While the raw data highlights scale and growth, there are deeper questions to consider around who benefits most, what participation looks like in WA, and how recent rule changes affect outcomes for claimants.

Growth and reach.

Nearly 13,000 companies claimed in FY23.
Total R&D expenditure rose to $16.2 billion, up 42% from FY22.
Claimant survival rates remained strong, with 79% returning from the previous year.
Only 0.62% of all Australian companies utilise the program.

This shows the program is still central to Australia’s innovation economy, even as overall business failure rates remain much higher outside the RDTI population.

Industry breakdown.

The RDTI continues to be concentrated in a handful of industries. The Professional, Scientific and Technical Services sector again led the way, accounting for $6.2 billion in claims (38% of total expenditure) and 44% of all participating companies.

Manufacturing, mining, and information media & telecommunications also made significant contributions, but the data underlines how heavily the program leans toward knowledge-intensive sectors.

While this concentration shows strong alignment with Australia’s innovation strengths, it also highlights the relative under-representation of industries such as agriculture and construction, areas where R&D activity often takes place but may be less likely to be captured under the program’s framework .

Who really benefits?
The top end is visible in the report. Atlassian led with a $220m claim, followed by Fortescue and Cochlear. But it’s important to remember that large companies generally receive only around 8–9% of their spend back. For above $20m profit making companies, the benefit may not always justify the compliance burden.

For startups and small businesses, the story is different. Almost half of all claimants fall into this category, and the refundable offset can provide crucial cashflow in the early years.
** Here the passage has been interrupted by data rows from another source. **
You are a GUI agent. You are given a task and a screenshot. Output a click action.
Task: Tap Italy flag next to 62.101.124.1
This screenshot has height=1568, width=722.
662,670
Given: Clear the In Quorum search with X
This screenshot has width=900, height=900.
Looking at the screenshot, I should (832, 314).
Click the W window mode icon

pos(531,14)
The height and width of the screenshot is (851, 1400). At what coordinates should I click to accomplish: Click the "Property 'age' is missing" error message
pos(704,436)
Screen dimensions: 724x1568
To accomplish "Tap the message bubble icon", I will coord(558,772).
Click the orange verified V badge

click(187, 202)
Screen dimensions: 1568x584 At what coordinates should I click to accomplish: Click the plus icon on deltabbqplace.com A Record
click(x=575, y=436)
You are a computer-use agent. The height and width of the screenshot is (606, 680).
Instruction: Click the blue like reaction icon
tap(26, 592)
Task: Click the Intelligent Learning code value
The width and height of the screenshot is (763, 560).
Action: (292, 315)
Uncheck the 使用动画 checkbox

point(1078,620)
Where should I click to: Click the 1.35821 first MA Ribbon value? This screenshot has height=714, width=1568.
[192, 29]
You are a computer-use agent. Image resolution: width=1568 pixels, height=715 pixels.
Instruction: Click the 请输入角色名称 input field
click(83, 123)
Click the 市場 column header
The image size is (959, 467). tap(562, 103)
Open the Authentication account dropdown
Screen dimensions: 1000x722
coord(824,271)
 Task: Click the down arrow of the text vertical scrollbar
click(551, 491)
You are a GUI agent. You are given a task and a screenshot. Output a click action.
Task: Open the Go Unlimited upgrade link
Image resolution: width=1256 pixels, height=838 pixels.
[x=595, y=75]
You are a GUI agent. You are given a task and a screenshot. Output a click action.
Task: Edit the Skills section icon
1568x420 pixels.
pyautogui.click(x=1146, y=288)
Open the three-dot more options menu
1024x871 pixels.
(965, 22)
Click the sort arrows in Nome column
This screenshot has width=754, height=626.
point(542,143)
Kashcade’s analysis shows new entrants averaged $1.2m of R&D spend (above the overall mean) reflecting the intensity of innovation at scale-up stage.

Western Australia’s perspective. 
WA recorded a substantial 48% increase in R&D expenditure, the largest of any state. Perth City participation reached 1.57% of all companies, compared with the national average of 0.62%.

This underlines the strength of WA’s innovation ecosystem and the importance of regional participation beyond the traditional east coast hubs.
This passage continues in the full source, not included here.